§ WORK REQUEST
The entries are to be repeated verbatim, with nothing left out.

§ Dataset entries
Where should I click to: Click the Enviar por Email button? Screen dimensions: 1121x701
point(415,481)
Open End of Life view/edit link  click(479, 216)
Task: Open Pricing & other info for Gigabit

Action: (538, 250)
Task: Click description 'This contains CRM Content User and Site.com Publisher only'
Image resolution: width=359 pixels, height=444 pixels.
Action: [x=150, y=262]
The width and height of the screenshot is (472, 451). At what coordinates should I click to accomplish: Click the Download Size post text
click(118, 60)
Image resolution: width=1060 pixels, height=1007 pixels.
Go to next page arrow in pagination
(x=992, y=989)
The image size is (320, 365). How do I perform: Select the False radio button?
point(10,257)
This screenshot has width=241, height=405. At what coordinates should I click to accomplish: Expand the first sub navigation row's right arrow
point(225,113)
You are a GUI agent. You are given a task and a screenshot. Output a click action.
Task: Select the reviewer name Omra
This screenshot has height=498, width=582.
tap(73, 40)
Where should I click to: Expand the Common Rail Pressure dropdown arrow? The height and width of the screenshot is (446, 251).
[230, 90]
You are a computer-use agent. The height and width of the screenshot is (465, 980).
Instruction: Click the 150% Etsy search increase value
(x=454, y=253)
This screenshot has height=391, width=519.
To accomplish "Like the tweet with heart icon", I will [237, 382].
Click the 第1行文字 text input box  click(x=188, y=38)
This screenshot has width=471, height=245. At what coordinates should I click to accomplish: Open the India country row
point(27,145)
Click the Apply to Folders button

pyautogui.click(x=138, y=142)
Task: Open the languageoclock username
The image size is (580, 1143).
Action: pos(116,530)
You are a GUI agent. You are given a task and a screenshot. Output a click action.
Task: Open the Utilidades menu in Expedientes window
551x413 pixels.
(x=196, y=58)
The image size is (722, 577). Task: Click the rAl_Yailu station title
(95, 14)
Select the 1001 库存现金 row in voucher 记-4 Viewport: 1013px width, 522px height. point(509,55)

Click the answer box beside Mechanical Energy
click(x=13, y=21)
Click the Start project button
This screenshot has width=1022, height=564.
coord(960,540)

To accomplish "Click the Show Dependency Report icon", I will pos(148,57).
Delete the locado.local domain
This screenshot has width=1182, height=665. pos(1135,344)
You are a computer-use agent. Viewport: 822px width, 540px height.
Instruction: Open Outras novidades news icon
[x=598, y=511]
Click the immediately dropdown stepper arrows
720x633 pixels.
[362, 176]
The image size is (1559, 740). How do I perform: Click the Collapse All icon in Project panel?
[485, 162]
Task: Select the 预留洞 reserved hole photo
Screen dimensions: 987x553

§ WORKED SOLUTION
Where should I click to: Click the Enviar por Email button? Screen dimensions: 1121x701
point(415,481)
Open End of Life view/edit link  click(479, 216)
Task: Open Pricing & other info for Gigabit

Action: (538, 250)
Task: Click description 'This contains CRM Content User and Site.com Publisher only'
Image resolution: width=359 pixels, height=444 pixels.
Action: [x=150, y=262]
The width and height of the screenshot is (472, 451). At what coordinates should I click to accomplish: Click the Download Size post text
click(118, 60)
Image resolution: width=1060 pixels, height=1007 pixels.
Go to next page arrow in pagination
(x=992, y=989)
The image size is (320, 365). How do I perform: Select the False radio button?
point(10,257)
This screenshot has width=241, height=405. At what coordinates should I click to accomplish: Expand the first sub navigation row's right arrow
point(225,113)
You are a GUI agent. You are given a task and a screenshot. Output a click action.
Task: Select the reviewer name Omra
This screenshot has height=498, width=582.
tap(73, 40)
Where should I click to: Expand the Common Rail Pressure dropdown arrow? The height and width of the screenshot is (446, 251).
[230, 90]
You are a computer-use agent. The height and width of the screenshot is (465, 980).
Instruction: Click the 150% Etsy search increase value
(x=454, y=253)
This screenshot has height=391, width=519.
To accomplish "Like the tweet with heart icon", I will [237, 382].
Click the 第1行文字 text input box  click(x=188, y=38)
This screenshot has width=471, height=245. At what coordinates should I click to accomplish: Open the India country row
point(27,145)
Click the Apply to Folders button

pyautogui.click(x=138, y=142)
Task: Open the languageoclock username
The image size is (580, 1143).
Action: pos(116,530)
You are a GUI agent. You are given a task and a screenshot. Output a click action.
Task: Open the Utilidades menu in Expedientes window
551x413 pixels.
(x=196, y=58)
The image size is (722, 577). Task: Click the rAl_Yailu station title
(95, 14)
Select the 1001 库存现金 row in voucher 记-4 Viewport: 1013px width, 522px height. point(509,55)

Click the answer box beside Mechanical Energy
click(x=13, y=21)
Click the Start project button
This screenshot has width=1022, height=564.
coord(960,540)

To accomplish "Click the Show Dependency Report icon", I will pos(148,57).
Delete the locado.local domain
This screenshot has width=1182, height=665. pos(1135,344)
You are a computer-use agent. Viewport: 822px width, 540px height.
Instruction: Open Outras novidades news icon
[x=598, y=511]
Click the immediately dropdown stepper arrows
720x633 pixels.
[362, 176]
The image size is (1559, 740). How do I perform: Click the Collapse All icon in Project panel?
[485, 162]
Task: Select the 预留洞 reserved hole photo
Screen dimensions: 987x553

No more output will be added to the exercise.